From the listing below, count the lines that contain the string "each", then state only that number.

_ENTRIES PROVIDED:_

┌──

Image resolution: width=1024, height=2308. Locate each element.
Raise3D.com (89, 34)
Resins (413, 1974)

└──
┌──

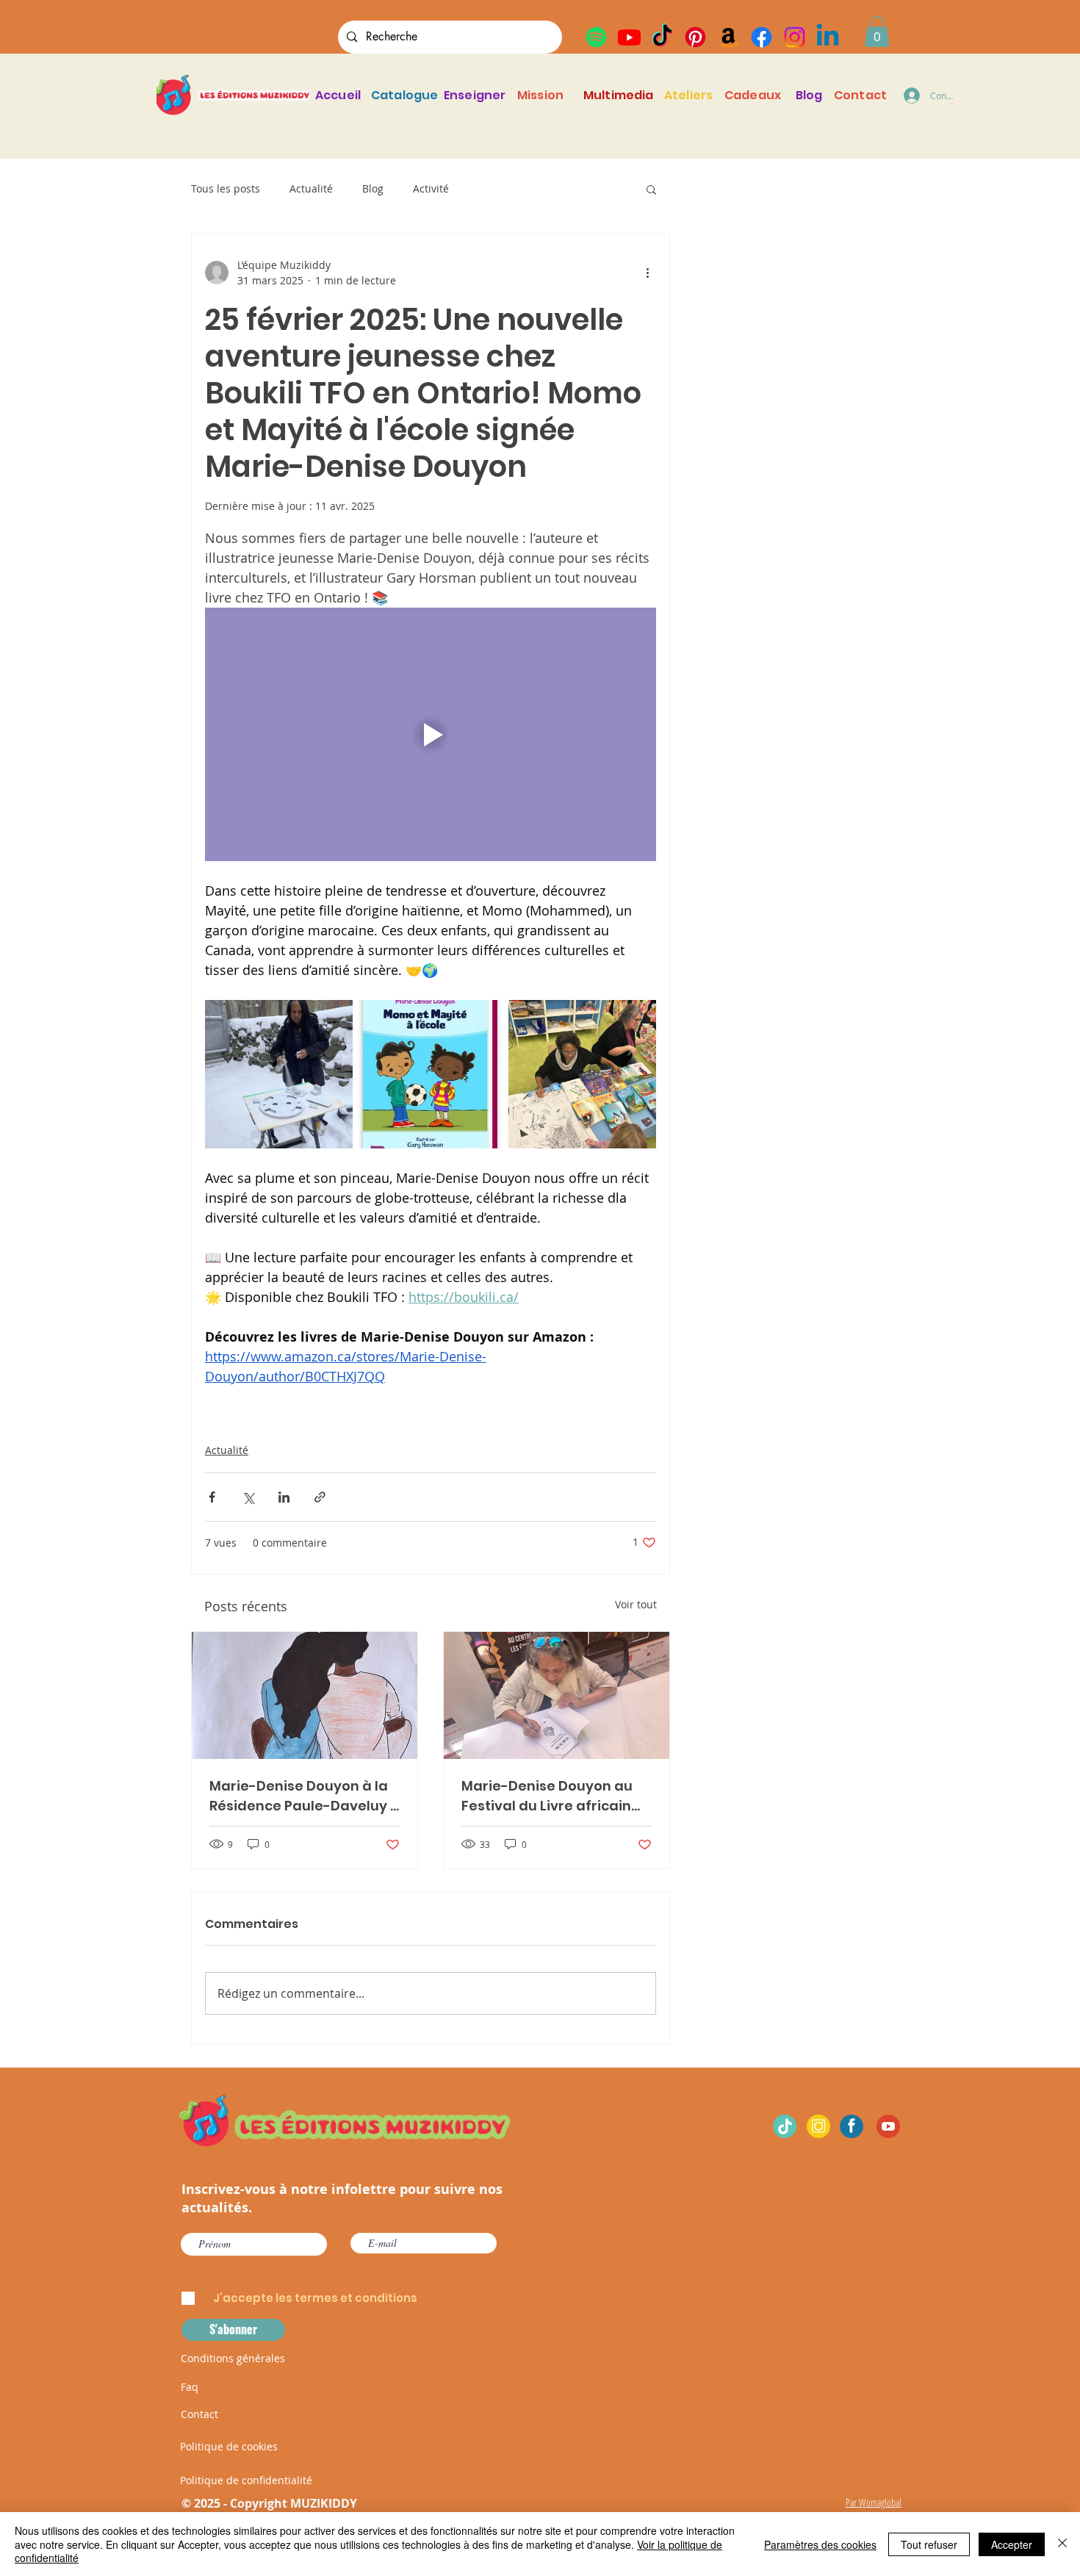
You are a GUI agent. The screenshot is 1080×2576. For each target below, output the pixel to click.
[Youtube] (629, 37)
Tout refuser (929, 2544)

└──

_SOLUTION FOR THIS EXERCISE:_ 2